Fiz questão de relembrar essa história e contar a sequência, pois muitas pessoas ouviram versões discordantes, algumas me viraram a cara, até hoje percebo amigos em comum me olhando torto. Sim, eu o ameacei, sim, eu fui filho da puta, liguei para a mãe dele. Mas talvez as pessoas nunca tenham questionado o meu ponto de vista, aí está o resumo. Em raras oportunidades eu me preservei, aquela foi uma dessas pois eu estava imensamente machucado.

Passados 7 anos sem ter amado novamente, embora eu tenha tido um namoro de 2 anos ao qual eu falava que não o amava pois ainda amava o ex, eu conheci alguém. Coitado dessa pessoa que me amava e eu maltratava, a ponto de terminar pelo telefone (sim, eu descontei nele). O meu motivo foi que ele começou a faculdade e me exclui do Facebook dele, não aceitei. Esse novo alguém, por acaso, a quem eu amei nos últimos sete anos, era fisicamente idêntico ao meu primeiro amor, bocão e tudo, personalidade, descendência, sagitariano (bem como o que eu terminei), enfim, depois de mais de 10 anos sofrendo pelo meu relacionamento eu pude dizer que estava curado.

Eis que sem eu imaginar a pessoa termina comigo por Facebook. Diz que estava cansado e que “não aguentava mais”, além de argumentos comuns em relacionamentos desgastados com o tempo. Claro, tivemos brigas por ciúmes, na última delas há um mês ele teve um ataque de ciúmes que me deu até orgulho, sinceramente achei mesmo que ele me amava apesar de não demonstrar sentimentos, como o primeiro. De repente tudo volta na minha cabeça. Obviamente eu tenho que me colocar como protagonista e não vítima desse “acaso” do destino, eu provoquei esse flashback do terror. Eu me permiti entrar na mesma situação que ironicamente teve o mesmo desfecho.

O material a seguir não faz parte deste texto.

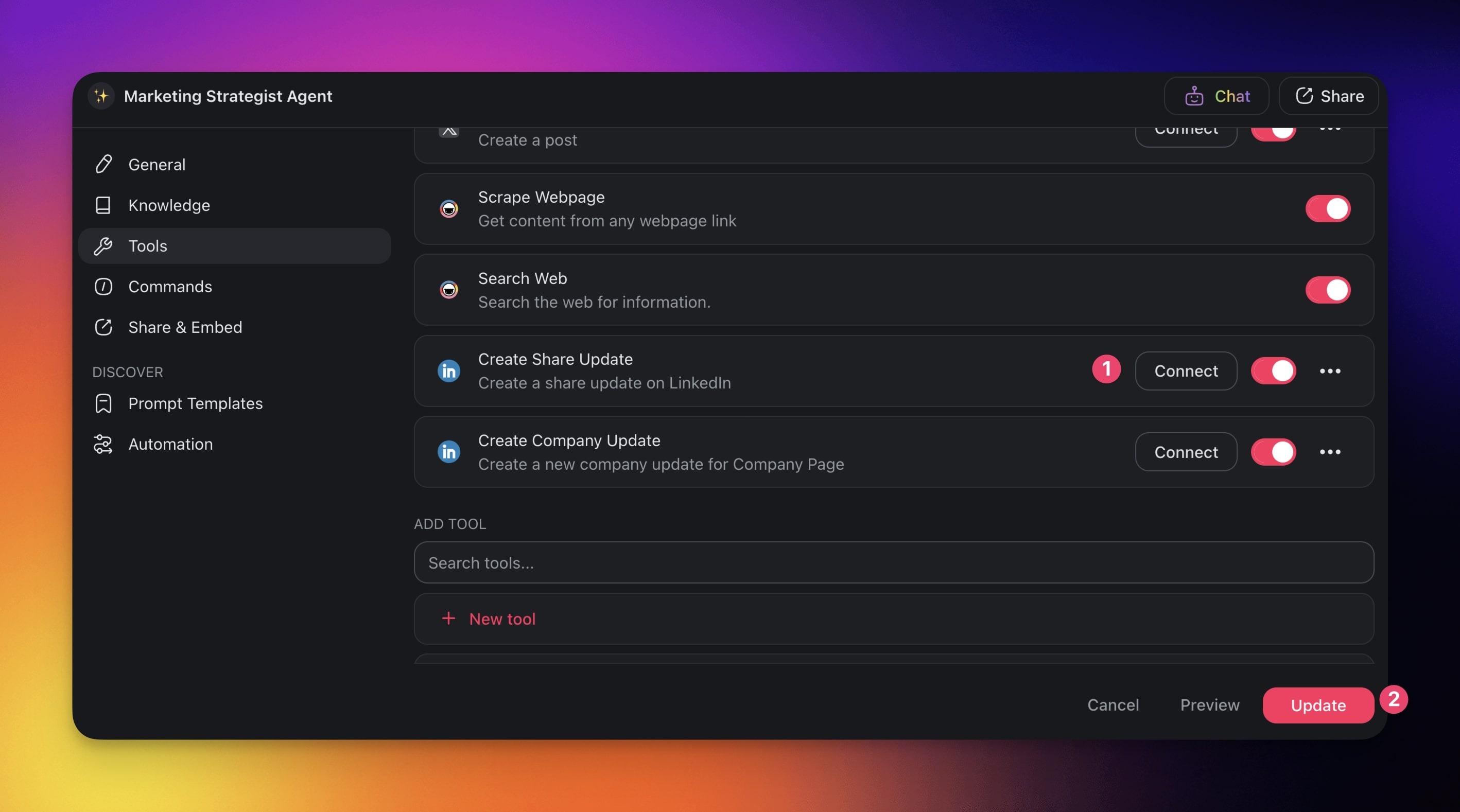Open more options for Create Share Update
Screen dimensions: 1460x812
(x=1330, y=371)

Procurei em alguém curar um trauma do passado. E 14 anos se passaram e eu tenho que ter hoje uma reação mais madura. A primeira parte foi contar a minha versão, para que as pessoas não pensem que um ou outro ex foi desleal. Podem ter sido covardes sim mas as situações são desafios diferentes para pessoas diferentes. A verdade é que eles pouco se importaram com a nossa relação. Nas duas ocasiões eu estava muito fragilizado, na primeira eu tinha acabado de ser expulso de casa de modo traumático, na segunda, como sabem, aprendendo a conviver com um cisto cerebral que ainda não decidimos o que fazer com ele. Talvez por isso eu tenha me abalado tanto.

Temos que aprender com os relacionamentos que não dão certo. Recebi alguns feedbacks interessantes para me autoconhecer e me tornar uma pessoa melhor. Ironicamente mais uma vez, há pouco mais de um mês, eu comentei com o meu então namorado o quanto eu era grato por tudo isso que ele fez por mim, por ter me curado daquele amor do passado. Omiti a parte do fim do relacionamento ter sido por telefone, acho. Não tenho dúvidas de que eu me iludi e que o mundo dá voltas.

Prova disso é que no ano passado eu e o primeiro namorado conversamos em uma festa. Não creio que algum dia seremos amigos, mas concordamos que erámos jovens demais. No mesmo dia ele me expulsou de um evento em que ele estava trabalhando, seguindo ordens, dizendo que era para a imprensa sair da sala. Saí, levei como uma provocação pessoal, pois só eu era  jornalista no lugar. A verdade é que eu estava atendendo um cliente, não era imprensa, se eu quisesse teria ficado. Mas a maturidade me ensinou muita coisa. Ri depois ao contar ao cliente sobre o caso. Nunca contei isso a ele.

Acredito que faz parte da vida viver e reviver, até aprender. Agradeço a oportunidade de aprender todos os dias e poder partilhar isso com os leitores.

PS: E desejo que os meus exs sejam muito felizes pois discordo da frase ex bom é ex morto.

 

Allan Johan é jornalista, ativista, editor e desde 1999 mantém o Blog do Johan, uma das primeiras páginas pessoais gays do país, hoje na Lado A.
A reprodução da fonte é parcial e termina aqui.